仕事柄、どうしても『商』を通じて物事を見てしまう。
『創生』を調べたら、『新たにつくり出すこと』とあった。
政権というのは上手い『決まり文句』をつくるもんだなぁと思う。
地方は新たにつくり出す事なんてできるはずがない。
2000年までの16年間、中心商店街で小売業をやって、つくづく時代の変化に対応していかないと生き残れないということがわかった。そこには商店街の『再生』はあるが、『創生』となるとかなり厳しい。なぜなら、誰もが駐車にも困るような商店街より、郊外にできた大規模な商業モールに出掛ける。食事ができて、映画が見れて、日用品やおしゃれな雑貨、そしてペットショップまである。こんなに便利で一日過ごしても駐車場は無料、あきらかに中心商店街よりは郊外の巨大な商業モールの方が時代を『鷲掴み』。強いのは当たり前、さらにそのモールの経営は県外の大企業、その日の売上げは翌日には県外の本社のある取引銀行へと吸い上げられていく。
成長戦略として規制緩和が進み、大きなショッピングモールの出現で地方都市の個性ある商店街という『街』は無くなっていく。

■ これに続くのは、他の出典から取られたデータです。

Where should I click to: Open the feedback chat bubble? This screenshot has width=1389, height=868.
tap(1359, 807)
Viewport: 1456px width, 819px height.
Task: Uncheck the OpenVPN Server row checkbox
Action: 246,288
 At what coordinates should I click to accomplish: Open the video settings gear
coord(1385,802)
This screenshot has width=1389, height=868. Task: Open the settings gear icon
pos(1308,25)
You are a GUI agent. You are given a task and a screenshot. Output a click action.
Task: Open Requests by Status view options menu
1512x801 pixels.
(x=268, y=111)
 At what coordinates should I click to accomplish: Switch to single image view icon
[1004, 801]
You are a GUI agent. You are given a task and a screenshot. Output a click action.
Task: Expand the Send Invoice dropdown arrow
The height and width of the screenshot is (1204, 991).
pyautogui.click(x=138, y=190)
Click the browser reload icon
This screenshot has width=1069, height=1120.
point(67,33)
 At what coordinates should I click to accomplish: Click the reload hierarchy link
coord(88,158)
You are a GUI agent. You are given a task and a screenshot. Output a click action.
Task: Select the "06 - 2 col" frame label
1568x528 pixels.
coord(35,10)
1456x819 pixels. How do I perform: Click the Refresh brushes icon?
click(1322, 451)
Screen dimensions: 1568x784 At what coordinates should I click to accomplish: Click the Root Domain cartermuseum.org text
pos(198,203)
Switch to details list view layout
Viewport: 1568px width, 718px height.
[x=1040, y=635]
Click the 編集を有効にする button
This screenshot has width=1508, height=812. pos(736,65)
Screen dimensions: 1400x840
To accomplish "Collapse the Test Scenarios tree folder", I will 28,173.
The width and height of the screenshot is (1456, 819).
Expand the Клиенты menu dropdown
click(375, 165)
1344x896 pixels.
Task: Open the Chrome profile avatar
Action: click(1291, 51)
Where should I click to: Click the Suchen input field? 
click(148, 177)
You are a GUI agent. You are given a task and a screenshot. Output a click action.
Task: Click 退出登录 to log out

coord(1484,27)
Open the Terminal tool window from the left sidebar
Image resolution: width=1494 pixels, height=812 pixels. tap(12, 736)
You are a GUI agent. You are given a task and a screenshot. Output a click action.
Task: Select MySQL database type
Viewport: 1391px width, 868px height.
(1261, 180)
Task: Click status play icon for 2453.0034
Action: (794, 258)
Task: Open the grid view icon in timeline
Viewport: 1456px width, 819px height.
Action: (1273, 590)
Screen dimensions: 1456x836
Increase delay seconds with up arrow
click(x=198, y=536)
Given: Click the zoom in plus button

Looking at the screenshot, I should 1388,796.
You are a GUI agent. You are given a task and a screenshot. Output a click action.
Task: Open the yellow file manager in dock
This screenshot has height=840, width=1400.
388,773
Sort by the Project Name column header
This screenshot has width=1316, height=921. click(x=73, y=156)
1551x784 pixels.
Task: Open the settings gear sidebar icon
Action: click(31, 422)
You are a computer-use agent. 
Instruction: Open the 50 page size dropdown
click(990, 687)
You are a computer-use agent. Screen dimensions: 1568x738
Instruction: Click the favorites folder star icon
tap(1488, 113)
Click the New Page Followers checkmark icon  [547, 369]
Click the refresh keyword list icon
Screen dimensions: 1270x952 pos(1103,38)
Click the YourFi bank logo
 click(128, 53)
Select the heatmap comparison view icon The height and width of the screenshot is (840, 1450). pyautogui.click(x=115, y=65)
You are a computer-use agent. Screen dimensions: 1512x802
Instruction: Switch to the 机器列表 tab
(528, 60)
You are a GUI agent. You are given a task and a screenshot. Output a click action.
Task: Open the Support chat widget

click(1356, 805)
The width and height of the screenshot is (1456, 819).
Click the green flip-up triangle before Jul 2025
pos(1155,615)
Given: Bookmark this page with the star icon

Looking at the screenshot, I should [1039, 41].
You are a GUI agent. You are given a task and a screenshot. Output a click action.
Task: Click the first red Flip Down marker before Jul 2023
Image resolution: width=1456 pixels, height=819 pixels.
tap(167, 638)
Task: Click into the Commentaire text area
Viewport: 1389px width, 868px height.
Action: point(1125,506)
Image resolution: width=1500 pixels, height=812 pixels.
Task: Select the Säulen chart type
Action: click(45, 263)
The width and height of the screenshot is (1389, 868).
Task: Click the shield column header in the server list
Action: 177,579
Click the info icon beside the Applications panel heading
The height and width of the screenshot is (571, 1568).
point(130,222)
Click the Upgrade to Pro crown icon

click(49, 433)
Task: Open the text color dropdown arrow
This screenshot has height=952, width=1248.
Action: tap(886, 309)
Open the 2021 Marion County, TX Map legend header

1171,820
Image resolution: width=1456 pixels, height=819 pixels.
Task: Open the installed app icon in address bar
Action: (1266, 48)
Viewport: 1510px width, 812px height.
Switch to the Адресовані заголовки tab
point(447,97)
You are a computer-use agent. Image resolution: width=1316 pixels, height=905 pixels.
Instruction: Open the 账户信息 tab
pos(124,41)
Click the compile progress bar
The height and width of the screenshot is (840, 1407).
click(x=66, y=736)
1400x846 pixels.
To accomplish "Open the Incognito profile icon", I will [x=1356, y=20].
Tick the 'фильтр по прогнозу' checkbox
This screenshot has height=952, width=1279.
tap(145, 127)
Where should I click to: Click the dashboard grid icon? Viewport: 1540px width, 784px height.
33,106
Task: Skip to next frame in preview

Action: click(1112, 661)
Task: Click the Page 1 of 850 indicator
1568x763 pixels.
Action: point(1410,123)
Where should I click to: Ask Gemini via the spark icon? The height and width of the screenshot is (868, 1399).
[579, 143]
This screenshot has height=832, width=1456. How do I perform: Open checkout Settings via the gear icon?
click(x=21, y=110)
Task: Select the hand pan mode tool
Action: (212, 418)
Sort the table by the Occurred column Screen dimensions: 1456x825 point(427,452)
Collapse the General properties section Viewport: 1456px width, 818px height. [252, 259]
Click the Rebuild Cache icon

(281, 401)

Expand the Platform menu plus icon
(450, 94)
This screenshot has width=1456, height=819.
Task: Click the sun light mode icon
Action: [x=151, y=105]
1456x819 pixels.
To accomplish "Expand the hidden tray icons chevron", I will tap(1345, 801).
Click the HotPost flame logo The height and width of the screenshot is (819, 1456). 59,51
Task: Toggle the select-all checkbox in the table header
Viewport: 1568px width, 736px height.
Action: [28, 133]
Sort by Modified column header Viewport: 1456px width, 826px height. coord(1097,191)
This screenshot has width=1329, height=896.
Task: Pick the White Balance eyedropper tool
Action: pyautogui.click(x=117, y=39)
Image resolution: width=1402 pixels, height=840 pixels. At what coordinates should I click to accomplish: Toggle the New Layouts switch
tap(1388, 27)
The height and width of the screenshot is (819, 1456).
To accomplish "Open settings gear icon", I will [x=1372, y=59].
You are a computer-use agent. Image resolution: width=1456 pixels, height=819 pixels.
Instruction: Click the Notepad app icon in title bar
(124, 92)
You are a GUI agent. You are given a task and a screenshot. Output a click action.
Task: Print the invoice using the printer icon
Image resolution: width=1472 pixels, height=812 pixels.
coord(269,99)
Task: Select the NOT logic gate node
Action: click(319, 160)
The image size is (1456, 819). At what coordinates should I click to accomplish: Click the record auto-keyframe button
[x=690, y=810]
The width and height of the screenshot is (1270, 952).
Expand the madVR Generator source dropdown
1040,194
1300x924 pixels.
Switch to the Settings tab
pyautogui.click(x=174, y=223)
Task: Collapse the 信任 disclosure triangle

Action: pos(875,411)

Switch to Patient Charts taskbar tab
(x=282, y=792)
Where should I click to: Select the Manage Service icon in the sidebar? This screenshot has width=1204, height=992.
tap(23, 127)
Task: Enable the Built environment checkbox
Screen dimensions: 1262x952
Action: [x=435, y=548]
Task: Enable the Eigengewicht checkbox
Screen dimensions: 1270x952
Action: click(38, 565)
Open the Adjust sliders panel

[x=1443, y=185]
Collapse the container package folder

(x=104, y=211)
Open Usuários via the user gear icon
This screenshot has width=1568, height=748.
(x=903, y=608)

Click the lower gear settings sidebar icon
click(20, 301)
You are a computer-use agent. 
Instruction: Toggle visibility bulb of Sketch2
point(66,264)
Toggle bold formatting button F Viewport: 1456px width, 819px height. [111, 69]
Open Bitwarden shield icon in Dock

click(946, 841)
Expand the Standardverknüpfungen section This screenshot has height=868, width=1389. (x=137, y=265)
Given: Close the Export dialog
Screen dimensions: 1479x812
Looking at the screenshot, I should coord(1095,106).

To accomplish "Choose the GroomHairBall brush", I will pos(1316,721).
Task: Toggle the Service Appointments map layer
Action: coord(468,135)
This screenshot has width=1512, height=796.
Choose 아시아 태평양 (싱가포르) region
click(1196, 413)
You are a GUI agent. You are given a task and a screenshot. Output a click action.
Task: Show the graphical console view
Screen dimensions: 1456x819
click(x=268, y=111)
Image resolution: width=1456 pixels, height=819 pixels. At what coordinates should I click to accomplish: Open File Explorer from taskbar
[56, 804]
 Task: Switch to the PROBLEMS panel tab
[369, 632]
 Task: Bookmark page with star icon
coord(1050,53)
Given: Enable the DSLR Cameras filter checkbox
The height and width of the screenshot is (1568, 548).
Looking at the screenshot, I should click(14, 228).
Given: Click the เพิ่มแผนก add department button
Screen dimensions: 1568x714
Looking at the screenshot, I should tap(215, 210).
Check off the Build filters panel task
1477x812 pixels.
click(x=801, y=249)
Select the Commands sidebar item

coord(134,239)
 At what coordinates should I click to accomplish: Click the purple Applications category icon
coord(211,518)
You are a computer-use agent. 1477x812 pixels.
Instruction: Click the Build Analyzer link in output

これも『地方創生』、新しくつくり出すことなんだろうか。
地方の小さな商店が残っていく方法として、耳ざわりのいい言葉に惑わされず、流されずに抗って生きることも大切だと思う。
今までの流れを見ていると、20年くらいで大きな変化が起こる。
街の商店街から郊外の巨大ショッピングモールへ、そして、今起こりつつある、リアルからバーチャルという世界で、もっと便利で簡単に欲しい物が手に入るという現実。地方の商店街は巨大ショッピングモール1つで10か所くらいはシャッター通りになった。次はこの巨大モールがデッドモールになるのも時間の問題かもしれない。
あっという間に時代と価値観が変化していく。だからこそ、地方は地方で、人と自然が共生する『街』をつくることが大切になってきたのではないだろうか。
『街をつくったワイナリー』や『街をつくった家具屋』とか、街をつくることで『商』が続けることができる。絶対的条件は、自然を味方につける。だが、自然は時として人間に罰を与える。人は自然には勝てない弱い立場だということも強く強く考えなければならない。
『今あるものに目を向けて、手を入れる』
我々はこれを大切にして仕事をしていきたい。